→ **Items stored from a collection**
==========
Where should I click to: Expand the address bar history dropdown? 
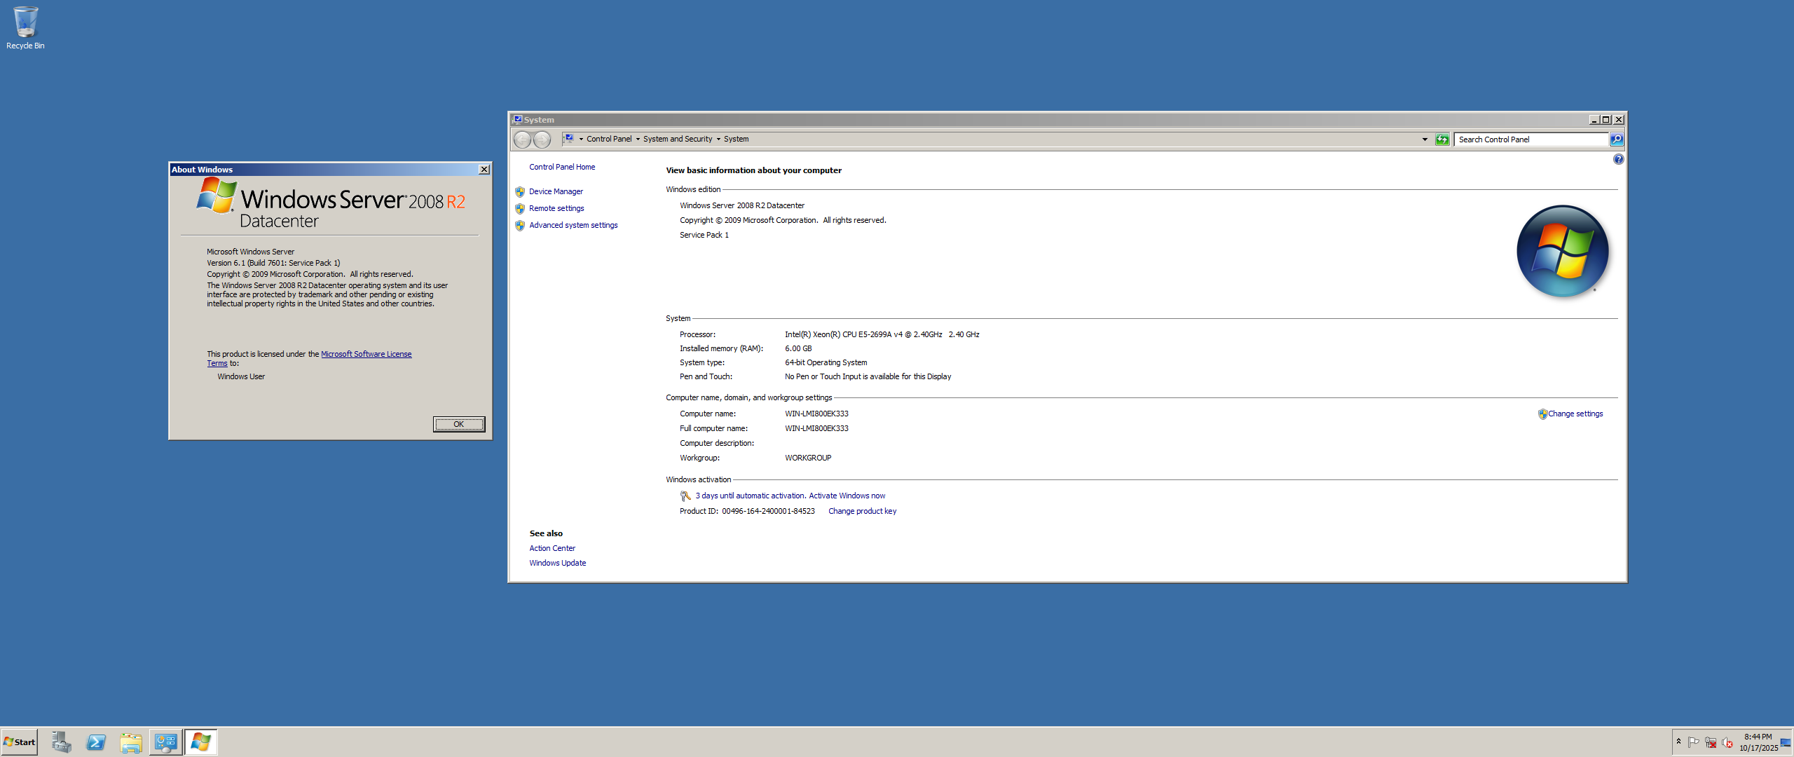coord(1425,139)
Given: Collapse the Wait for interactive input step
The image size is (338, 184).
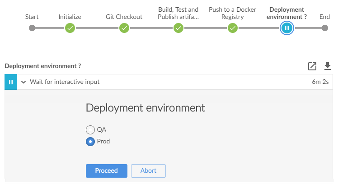Looking at the screenshot, I should click(24, 82).
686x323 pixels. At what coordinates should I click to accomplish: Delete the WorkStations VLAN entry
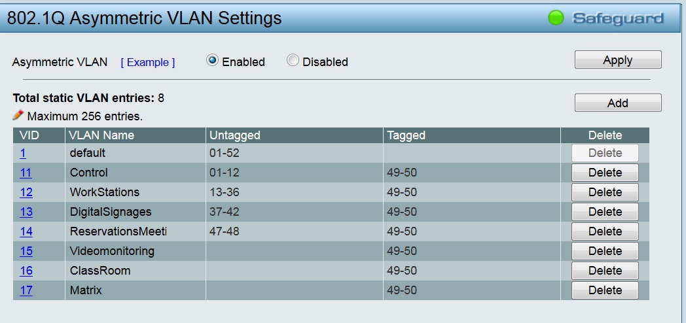[605, 192]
==========
→ **GIVEN REQUEST**
Copy the text of every row above word for word, leaving the pictures out.

→ **REPLY**
Where should I click to: Expand the address bar history dropdown? 
coord(1425,139)
Given: Collapse the Wait for interactive input step
The image size is (338, 184).
Looking at the screenshot, I should click(24, 82).
686x323 pixels. At what coordinates should I click to accomplish: Delete the WorkStations VLAN entry
[605, 192]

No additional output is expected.